> **Required action**: With pictures left out, set down exactly the lines that begin at the one containing "Click the Forward navigation arrow button" and end with the last line of the entries below.

Saved entries
- - -
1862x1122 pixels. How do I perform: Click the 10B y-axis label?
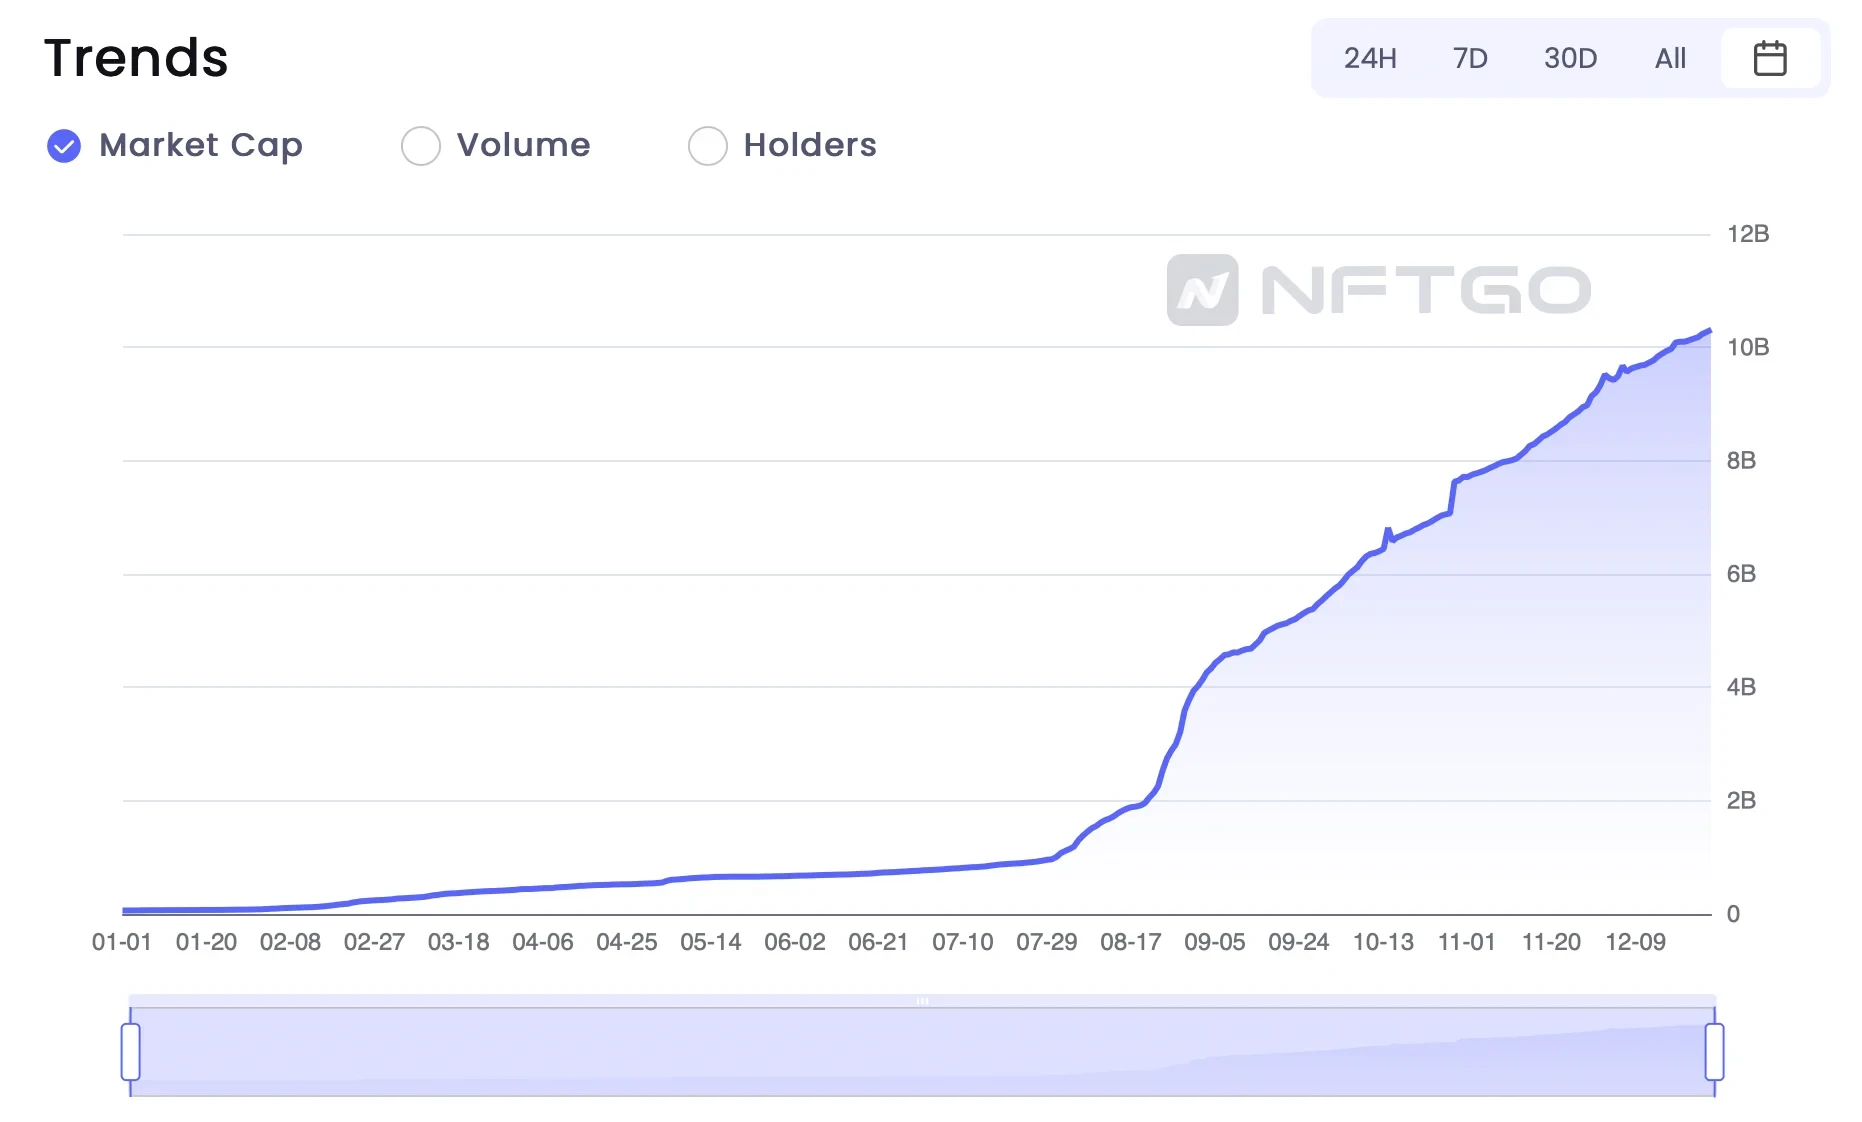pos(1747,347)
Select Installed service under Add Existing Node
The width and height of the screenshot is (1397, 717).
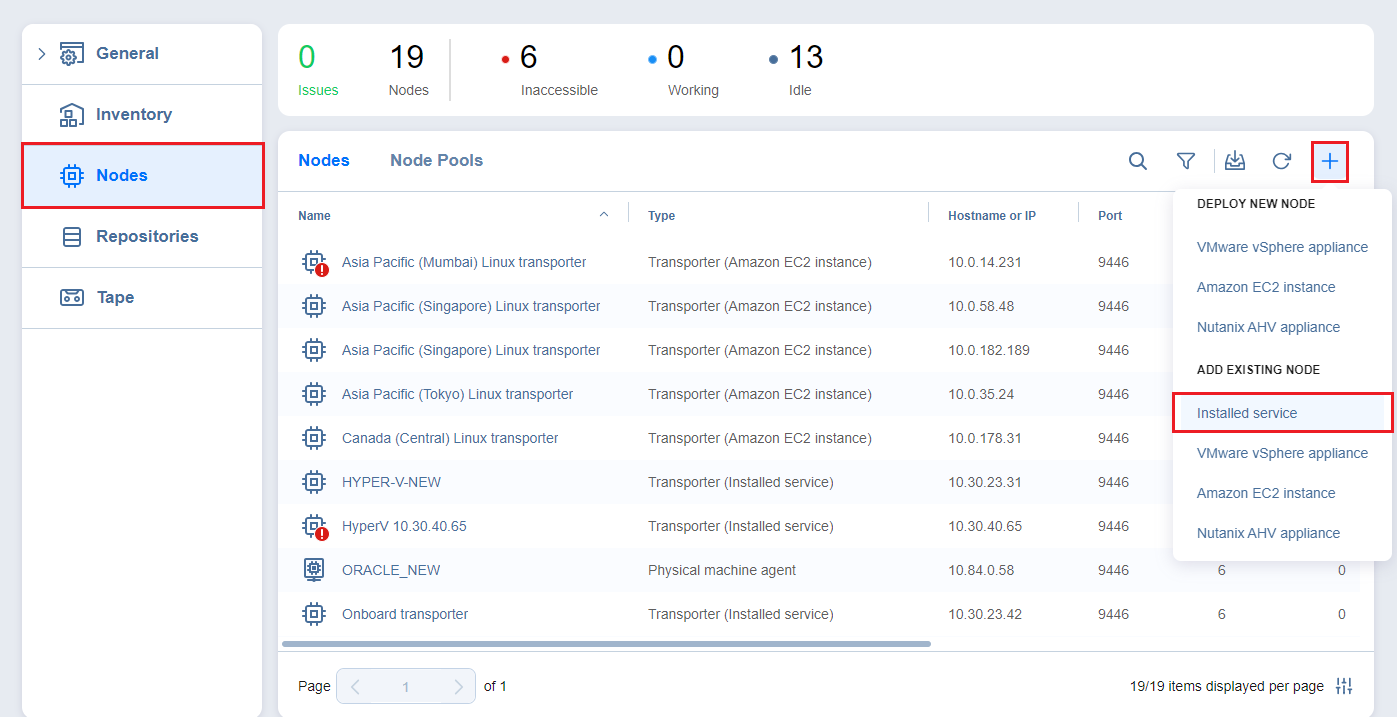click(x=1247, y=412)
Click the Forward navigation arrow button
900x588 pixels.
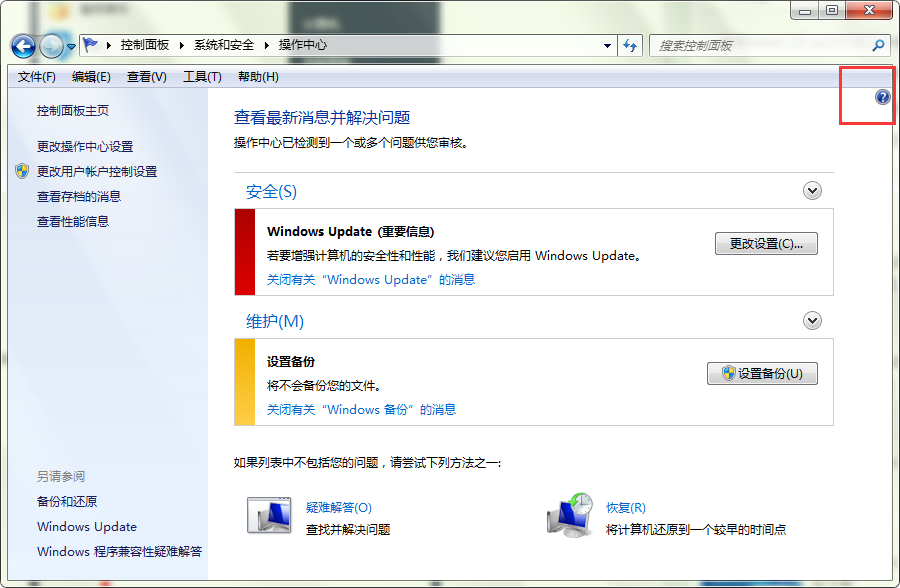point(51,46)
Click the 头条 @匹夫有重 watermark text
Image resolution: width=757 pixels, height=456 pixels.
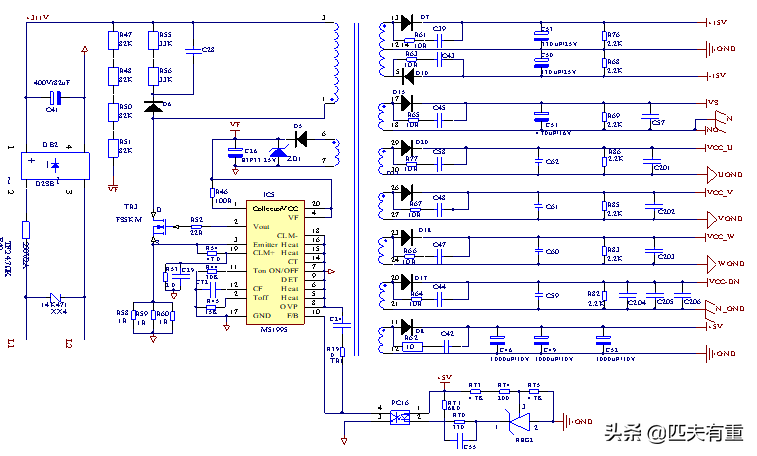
- - -
> **Response to the task**:
Click the Forward navigation arrow button
900x588 pixels.
point(51,46)
Click the 头条 @匹夫有重 watermark text
Image resolution: width=757 pixels, height=456 pixels.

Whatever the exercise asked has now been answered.